While offering its own “doomsday scenario,” I paradoxically found this commentary to be encouraging. I no longer questioned whether advancing a call to action to transform child health services was unjustified hyperbole. Furthermore, the commentary validated our long-standing advocacy for tailoring preventive-care services to address families’ needs and priorities, in contrast to our all-too-predominant, uniform approach to care delivery. Indeed, I am reminded of the cogent advice offered by the pediatric pioneer Barbara Korsch in the 1960’s that we should align the content of child health supervision visits with families’ cognitive, cultural, and psychological readiness.

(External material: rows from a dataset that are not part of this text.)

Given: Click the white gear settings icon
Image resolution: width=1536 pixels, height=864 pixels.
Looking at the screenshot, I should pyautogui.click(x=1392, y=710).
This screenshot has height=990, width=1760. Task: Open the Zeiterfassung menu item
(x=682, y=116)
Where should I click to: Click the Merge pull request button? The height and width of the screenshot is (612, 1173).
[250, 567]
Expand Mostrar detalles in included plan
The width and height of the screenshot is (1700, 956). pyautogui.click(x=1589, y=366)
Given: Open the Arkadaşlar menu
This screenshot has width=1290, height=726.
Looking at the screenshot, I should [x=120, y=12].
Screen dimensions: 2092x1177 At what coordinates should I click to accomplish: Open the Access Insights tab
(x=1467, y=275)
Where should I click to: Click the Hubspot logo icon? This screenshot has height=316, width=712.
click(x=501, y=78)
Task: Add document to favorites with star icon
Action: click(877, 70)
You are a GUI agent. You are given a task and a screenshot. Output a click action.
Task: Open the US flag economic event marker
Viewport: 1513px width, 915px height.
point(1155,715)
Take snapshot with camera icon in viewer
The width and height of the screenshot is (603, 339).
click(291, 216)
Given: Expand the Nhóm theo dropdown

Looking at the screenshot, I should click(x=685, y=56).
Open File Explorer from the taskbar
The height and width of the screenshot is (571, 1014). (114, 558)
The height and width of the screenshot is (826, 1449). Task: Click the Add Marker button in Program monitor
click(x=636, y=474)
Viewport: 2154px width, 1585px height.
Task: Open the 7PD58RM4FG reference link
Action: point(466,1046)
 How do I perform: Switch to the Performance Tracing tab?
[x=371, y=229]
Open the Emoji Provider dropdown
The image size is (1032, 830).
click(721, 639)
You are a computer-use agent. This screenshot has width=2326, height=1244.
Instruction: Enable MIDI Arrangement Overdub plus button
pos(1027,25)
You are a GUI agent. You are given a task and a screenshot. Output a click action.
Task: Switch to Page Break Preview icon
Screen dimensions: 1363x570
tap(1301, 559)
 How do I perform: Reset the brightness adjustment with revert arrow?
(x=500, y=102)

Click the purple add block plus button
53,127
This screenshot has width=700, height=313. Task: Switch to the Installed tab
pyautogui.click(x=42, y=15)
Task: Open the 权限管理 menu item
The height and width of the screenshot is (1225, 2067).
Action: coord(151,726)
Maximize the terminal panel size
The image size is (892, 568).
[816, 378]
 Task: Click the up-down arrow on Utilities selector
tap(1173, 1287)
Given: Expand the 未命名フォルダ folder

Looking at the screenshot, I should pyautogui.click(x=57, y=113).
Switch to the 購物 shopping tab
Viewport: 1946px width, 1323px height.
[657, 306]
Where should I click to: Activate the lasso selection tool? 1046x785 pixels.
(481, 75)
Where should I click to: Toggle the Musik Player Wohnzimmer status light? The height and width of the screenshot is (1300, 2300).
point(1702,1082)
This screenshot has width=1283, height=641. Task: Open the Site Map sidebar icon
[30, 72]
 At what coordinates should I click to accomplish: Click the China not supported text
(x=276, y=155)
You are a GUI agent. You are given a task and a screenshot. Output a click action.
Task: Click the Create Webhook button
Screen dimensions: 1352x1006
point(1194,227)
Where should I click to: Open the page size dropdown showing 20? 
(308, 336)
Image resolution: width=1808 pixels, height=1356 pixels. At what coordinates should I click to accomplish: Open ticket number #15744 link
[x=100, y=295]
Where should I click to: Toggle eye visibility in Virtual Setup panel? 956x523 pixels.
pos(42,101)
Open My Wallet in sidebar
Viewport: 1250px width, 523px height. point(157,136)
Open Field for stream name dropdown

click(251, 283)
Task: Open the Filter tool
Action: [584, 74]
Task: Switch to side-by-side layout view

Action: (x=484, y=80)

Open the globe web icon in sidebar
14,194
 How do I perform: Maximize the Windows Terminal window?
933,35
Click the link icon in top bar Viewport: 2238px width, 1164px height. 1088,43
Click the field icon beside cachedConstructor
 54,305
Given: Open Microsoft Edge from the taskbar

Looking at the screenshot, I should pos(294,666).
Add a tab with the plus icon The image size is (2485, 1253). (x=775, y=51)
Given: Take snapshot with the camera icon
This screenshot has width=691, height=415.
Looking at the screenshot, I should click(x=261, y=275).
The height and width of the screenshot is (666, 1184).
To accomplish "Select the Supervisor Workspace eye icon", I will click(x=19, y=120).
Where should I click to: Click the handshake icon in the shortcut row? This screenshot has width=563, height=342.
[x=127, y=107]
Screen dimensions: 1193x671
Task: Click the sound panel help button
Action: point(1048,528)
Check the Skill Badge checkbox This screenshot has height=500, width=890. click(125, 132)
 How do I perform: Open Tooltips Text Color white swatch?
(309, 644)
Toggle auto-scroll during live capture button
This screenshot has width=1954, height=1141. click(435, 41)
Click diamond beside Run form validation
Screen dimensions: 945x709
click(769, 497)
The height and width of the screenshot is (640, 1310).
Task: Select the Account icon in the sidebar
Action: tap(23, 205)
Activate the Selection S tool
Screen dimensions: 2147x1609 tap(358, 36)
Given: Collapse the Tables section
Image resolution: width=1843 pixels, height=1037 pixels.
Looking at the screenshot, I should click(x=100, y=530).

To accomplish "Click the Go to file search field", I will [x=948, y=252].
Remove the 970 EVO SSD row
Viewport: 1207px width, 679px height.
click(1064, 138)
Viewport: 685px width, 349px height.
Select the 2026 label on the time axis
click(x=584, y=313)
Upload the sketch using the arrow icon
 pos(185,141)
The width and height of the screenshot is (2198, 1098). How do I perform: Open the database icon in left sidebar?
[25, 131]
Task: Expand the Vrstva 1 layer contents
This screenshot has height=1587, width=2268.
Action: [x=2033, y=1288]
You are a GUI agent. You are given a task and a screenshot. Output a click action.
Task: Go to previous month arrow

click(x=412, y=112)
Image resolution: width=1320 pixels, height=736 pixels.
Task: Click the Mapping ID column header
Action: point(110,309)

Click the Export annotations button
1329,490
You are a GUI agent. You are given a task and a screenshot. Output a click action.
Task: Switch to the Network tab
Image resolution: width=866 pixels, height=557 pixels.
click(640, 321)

I am also heartened by the authors’ call for pediatricians to embrace divergent thinking that enables new models. In the work of Connecticut Children’s Office for Community Child Health, we are actively engaged in the design, implementation, and dissemination of evidence-based innovations to strengthen the capacity, efficacy, and efficiency of the pediatric medical home. Failure to proactively embrace such innovations by taking full advantage of our knowledge of brain development, early child development, and the biology of adversity may doom us to our own Blockbuster scenario. Indeed, we must heed Fiks final admonitions and “…embrace divergent thinking, allow for a faster pace of change, and proactively address innovations …” Fortunately, we know how to do this work.  The future does lie within our hands.

Reference:

Fiks AG, Friesen R, and Biggs LConsumerism, innovation, and the future of pediatric primary care. JAMA Pediatrics 2018;172:797-798. doi:10.1001/jamapediatrics.2018.1501.

Paul H. Dworkin, MD is the executive vice president for community child health at Connecticut Children’s, the director of Connecticut Children’s Office for Community Child Health and the founding director of the Help Me Grow® National Center. Dr. Dworkin is also a professor of pediatrics at the UConn School of Medicine.